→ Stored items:
+--

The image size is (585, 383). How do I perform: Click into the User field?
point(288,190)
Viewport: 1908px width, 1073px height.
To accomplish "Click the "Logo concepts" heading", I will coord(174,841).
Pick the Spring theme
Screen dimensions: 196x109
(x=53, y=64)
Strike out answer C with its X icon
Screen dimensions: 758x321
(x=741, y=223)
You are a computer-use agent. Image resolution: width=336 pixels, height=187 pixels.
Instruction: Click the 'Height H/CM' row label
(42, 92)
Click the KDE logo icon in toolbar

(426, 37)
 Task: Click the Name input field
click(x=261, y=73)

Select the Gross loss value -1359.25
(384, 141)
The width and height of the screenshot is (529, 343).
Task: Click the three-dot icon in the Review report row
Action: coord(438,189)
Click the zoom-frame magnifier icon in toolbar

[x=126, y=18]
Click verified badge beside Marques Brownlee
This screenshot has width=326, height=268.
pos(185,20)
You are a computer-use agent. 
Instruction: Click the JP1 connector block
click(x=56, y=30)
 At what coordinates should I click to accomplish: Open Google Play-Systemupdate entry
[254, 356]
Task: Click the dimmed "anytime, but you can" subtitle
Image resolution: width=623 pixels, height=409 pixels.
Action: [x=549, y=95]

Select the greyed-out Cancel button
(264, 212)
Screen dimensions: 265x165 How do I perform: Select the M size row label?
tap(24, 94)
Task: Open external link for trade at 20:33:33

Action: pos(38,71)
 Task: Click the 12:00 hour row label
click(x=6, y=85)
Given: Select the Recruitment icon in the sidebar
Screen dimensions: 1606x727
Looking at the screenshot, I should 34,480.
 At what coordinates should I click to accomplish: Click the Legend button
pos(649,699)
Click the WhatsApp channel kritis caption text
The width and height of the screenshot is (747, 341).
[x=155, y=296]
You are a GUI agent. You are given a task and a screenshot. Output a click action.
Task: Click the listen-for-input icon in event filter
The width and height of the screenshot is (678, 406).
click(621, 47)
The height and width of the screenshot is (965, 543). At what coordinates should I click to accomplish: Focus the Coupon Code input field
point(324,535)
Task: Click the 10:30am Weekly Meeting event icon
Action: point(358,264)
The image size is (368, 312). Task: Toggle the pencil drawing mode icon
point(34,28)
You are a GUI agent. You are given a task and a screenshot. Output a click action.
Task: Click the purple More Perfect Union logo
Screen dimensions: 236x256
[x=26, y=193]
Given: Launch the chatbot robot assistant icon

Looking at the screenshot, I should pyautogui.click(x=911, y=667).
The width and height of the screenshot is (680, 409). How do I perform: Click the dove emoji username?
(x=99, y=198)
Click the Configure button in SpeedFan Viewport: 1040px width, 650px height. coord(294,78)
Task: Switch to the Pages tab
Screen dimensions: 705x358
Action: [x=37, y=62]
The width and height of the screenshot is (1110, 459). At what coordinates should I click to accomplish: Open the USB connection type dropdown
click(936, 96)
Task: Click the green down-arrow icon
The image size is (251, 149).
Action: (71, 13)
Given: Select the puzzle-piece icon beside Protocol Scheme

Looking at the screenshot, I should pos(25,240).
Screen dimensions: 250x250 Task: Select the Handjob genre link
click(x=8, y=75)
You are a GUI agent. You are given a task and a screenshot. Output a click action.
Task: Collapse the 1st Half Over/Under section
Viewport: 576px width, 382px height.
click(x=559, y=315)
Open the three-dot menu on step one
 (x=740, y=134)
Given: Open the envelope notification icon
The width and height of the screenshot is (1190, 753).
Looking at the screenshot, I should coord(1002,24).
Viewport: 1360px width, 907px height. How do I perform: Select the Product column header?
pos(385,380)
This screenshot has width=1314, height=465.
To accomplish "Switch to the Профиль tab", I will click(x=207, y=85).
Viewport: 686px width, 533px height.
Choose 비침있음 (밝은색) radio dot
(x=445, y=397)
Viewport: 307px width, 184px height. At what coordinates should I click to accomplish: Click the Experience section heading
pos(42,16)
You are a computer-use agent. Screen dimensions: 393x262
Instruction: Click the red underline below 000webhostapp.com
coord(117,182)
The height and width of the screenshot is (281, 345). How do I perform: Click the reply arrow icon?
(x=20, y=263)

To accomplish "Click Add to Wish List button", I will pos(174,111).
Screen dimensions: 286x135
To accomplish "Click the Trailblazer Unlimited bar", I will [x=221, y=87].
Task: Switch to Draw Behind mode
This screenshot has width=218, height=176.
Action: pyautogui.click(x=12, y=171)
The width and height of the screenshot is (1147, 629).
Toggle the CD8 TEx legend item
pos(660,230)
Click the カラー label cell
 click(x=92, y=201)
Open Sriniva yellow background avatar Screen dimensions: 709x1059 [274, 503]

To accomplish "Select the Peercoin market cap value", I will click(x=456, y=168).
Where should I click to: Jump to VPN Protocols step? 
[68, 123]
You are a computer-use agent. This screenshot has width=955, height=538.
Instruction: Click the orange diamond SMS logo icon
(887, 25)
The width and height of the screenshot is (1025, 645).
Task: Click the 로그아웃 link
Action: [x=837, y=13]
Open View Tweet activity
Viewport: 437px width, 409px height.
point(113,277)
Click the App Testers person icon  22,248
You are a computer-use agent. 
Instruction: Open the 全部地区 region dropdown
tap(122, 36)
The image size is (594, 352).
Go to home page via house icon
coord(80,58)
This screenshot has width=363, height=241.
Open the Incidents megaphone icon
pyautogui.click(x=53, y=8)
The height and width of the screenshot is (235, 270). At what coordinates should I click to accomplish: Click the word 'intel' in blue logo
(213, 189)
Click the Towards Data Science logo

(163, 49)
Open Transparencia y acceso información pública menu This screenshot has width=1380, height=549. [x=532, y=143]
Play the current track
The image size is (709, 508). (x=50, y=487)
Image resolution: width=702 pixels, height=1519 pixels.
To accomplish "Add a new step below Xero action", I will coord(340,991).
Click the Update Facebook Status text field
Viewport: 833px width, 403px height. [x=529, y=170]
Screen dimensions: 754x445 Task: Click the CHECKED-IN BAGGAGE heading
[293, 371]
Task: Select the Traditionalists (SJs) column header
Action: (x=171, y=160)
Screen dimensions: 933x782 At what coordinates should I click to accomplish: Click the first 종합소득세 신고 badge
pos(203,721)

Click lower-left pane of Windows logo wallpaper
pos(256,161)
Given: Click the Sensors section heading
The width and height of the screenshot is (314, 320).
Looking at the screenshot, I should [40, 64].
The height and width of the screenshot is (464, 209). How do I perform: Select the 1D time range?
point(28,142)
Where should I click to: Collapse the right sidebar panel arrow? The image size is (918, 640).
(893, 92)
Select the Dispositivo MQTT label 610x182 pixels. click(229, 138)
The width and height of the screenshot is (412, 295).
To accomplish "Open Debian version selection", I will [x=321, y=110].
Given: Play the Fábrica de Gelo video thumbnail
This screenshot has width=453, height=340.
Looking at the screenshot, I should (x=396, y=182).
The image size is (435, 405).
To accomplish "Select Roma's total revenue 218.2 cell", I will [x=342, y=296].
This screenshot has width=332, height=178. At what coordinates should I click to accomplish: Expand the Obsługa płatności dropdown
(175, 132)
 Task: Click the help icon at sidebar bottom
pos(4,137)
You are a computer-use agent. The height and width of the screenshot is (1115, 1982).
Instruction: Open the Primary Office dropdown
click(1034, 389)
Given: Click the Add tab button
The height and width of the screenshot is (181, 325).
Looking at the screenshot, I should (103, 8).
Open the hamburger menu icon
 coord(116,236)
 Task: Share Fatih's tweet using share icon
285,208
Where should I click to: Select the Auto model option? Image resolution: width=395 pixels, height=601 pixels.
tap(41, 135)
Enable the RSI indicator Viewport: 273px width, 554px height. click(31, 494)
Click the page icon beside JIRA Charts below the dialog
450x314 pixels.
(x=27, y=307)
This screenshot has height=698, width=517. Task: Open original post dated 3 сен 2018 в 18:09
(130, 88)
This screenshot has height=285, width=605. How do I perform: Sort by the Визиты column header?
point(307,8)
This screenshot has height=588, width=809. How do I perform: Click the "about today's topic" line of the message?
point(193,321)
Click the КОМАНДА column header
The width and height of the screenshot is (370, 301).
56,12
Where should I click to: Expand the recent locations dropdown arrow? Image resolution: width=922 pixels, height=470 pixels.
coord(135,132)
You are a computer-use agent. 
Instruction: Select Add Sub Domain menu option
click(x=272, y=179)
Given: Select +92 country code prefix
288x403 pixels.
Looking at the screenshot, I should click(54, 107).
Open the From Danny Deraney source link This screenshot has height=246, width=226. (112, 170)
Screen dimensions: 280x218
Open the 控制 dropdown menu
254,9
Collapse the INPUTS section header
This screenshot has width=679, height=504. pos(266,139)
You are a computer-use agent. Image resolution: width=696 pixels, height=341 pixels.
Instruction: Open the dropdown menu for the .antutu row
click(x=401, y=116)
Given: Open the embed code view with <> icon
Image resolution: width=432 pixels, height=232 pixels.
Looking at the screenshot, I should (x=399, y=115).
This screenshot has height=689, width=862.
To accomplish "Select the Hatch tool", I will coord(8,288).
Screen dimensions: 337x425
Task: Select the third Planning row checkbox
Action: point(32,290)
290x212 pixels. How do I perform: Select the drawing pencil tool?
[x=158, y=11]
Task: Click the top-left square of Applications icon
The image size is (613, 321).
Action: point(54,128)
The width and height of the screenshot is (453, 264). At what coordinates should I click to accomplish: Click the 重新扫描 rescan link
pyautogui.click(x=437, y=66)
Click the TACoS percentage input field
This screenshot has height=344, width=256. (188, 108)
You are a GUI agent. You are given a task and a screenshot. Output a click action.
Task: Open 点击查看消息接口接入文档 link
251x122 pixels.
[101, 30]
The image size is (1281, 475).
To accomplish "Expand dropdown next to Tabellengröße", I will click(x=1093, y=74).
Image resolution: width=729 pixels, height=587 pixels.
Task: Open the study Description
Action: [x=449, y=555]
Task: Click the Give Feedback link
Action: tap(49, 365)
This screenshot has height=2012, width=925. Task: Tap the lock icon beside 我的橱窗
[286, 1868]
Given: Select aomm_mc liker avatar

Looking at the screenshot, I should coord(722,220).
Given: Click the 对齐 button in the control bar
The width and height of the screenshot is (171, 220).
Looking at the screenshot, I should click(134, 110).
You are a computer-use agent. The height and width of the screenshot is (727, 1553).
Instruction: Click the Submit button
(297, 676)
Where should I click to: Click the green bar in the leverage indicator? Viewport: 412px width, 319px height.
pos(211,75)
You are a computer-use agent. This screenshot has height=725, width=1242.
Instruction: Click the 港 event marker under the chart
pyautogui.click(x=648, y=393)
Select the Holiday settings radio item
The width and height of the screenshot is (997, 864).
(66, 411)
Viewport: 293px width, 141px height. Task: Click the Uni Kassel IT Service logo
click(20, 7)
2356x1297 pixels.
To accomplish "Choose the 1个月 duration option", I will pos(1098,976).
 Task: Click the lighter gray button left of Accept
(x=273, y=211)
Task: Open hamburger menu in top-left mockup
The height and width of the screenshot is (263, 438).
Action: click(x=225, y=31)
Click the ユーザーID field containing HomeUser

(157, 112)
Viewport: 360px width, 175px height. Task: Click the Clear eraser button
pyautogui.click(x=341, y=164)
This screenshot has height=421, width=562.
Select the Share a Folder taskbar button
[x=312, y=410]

+--

→ Task item:
Reply with one number only: the count of lines in the entries that contain "Switch".

→ Solution to this problem:
3